2020-09-01 Thread Yuanbo Liu (Jira)


[ 
https://issues.apache.org/jira/browse/YARN-10393?page=com.atlassian.jira.plugin.system.issuetabpanels:comment-tabpanel=17188358#comment-17188358
 ] 

Yuanbo Liu commented on YARN-10393:
---

[~adam.antal] Thanks for your comments.
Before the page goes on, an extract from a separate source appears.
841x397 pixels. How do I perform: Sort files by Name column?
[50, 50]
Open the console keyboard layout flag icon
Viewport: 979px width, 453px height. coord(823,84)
I misunderstood [~Jim_Brennan] 's 
solution.  
+1 for that. 

BTW, the normal calculation between requestID and responseID would be 

responseID == requestID + 1
{code:java}
// code placeholder
if (responseId != lastHeartbeatID + 1) {
   pendingCompletedContainers.clear();
}
{code}
correct me if I'm wrong.

 

[~wzzdreamer] What's your thoughts about the solution?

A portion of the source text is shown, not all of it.